BALI TRIBUNE - Warga negera (WN) Afrika Selatan, Olwethu Sizwekazi Mcinga (28), terdakwa dalam kasus penyelundupan narkotika jenis sabu seberat 1.153 gram bruto atau satu kilogram lebih dengan modus menyimpan di perut dan selangkangan, menjalani sidang perdana di PN Denpasar pada Selasa (11/7).

Dalam surat dakwaan Jaksa Penuntut Umum (JPU) Fithrah, terdakwa didakwa dengan pasal alternatif yakni primer pasal 113 ayat (2) dan subsider pasal 112 ayat (2) Undang-Undang (UU) RI Nomor. 35 Tahun 2009 tentang Narkotika.

“Terdakwa tanpa hak dan melawan hukum, memproduksi, mengimpor, mengekspor atau menyalurkan narkotika golongan 1 dalam bentuk bukan tanaman yang beratnya melebihi 5 gram,” kata jaksa saat membacakan dakwaan di hadapan majelis hakim pimpinan Ni Made Sukraini.

Dalam surat dakwaan, JPU menyebutkan bahwa kasus yang menjerat terdakwa ini berawal dari pertemuan terdakwa dengan Mr William (DPO) sekitar Januari 2017. Terdakwa yang saat itu bekerja sebagai penata rambut (hair stylist) bertemu dengan William di suatu tempat di kawasan Center Mall Johannesberg, Afrika Selatan. “Inti pertemuan antara terdakwa dengan William (DPO), yakni William menyampaikan pesan dari Mr Victor (DPO) kepada terdakwa agar terdakwa datang ke Indonesia,”terang Jaksa Fithrah.

Namun, lanjut Jaksa, atas pesan yang disampaikan William, terdakwa sempat menolak dengan alasan paspor hilang. Selanjutnya, William memberikan uang kepada terdakwa sebesar RNDS 800 untuk pengurusan paspor.

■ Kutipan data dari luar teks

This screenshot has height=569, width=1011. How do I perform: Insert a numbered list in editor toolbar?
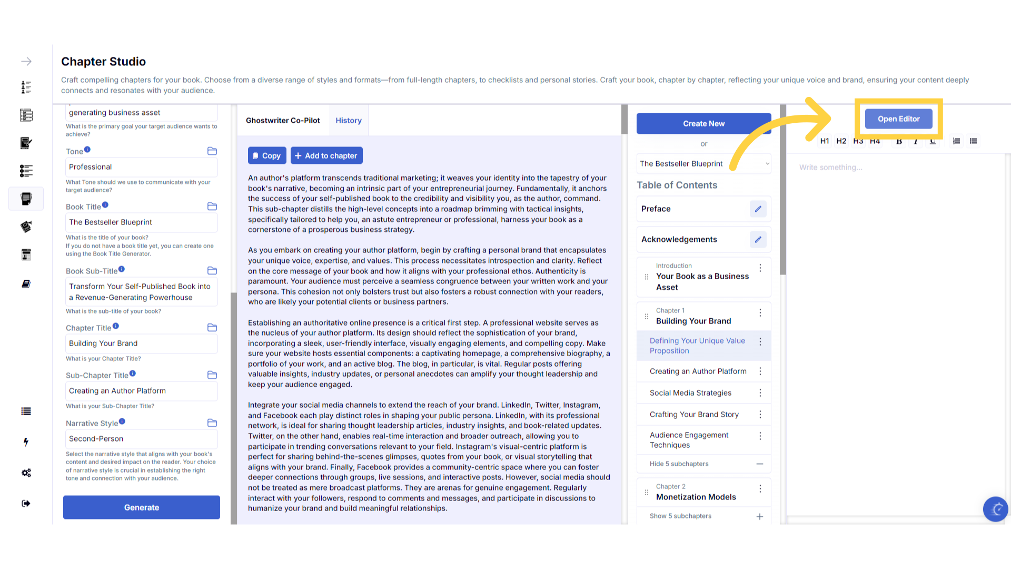[x=956, y=141]
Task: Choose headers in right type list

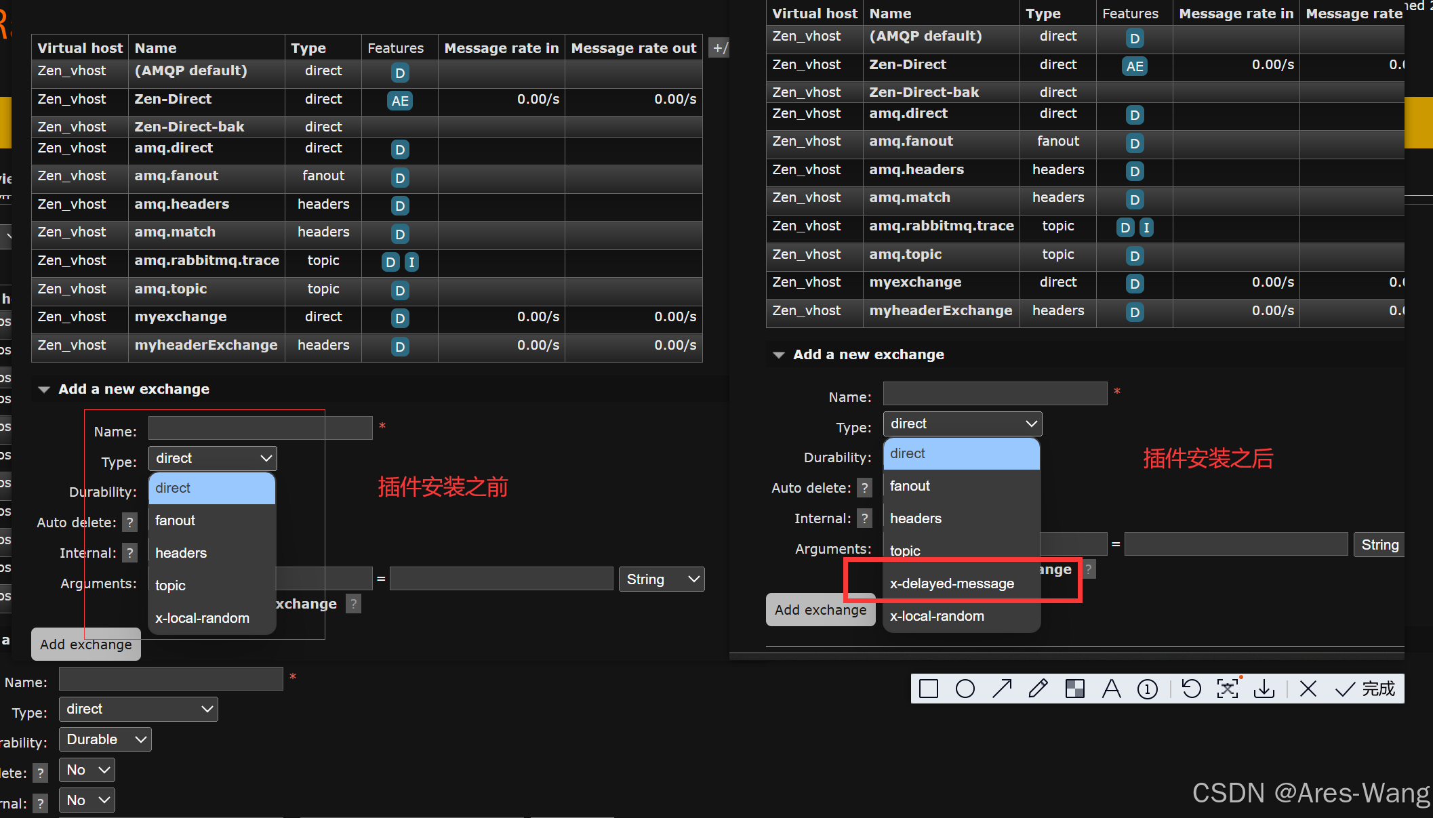Action: click(916, 518)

Setelah paspor terbit, sesuai kesepakatan, pada Sabtu (18/2) terdakwa dijemput William ke sebuah hotel. “Terdakwa oleh William juga diminta mengenakan pakaian korset, “imbuh Jaksa

Setelah tiba, kemudian William menaruh dua plastik bening yang dilapisi lakban warna coklat berisi kristal bening yang diduga mengandung sediaan methapethamin atau narkotika di atas perut. Sedangkan satu bungkus lagi dipasang sendiri oleh terdakwa diantara selangkangan.

Kemudian, setelah selesai, terdakwa oleh William diantar ke Bandara OR Tambo, Afrika Selatan menuju Bali via Doha dengan menumpang pesawat Qatar Airlines QR 960. Tiba di Bali Minggu (19/2) pukul 23.30, setiba di terminal kedatangan Internasional Bandara Ngurah Rai, Tuban, terdakwa yang nencurigakan kemudian diamankan petugas.

Hasil pemeriksaan, petugas menemukan tiga bungkus, yakni bungkus pertama berisi 323 gram bruto, bungkus kedua berisi 416 gram bruto, dan bungkus ketiga berisi 414 gram bruto kristal bening yang diduga sabu.

Atas dakwaan JPU, terdakwa yang didampingi dua pengacaranya, Yanuar Nahak dan Charlie Usfunan tidak mengajukan esepsi sehingga sidang akan dilanjutkan pekan depan dengan agenda pemeriksaan saksi.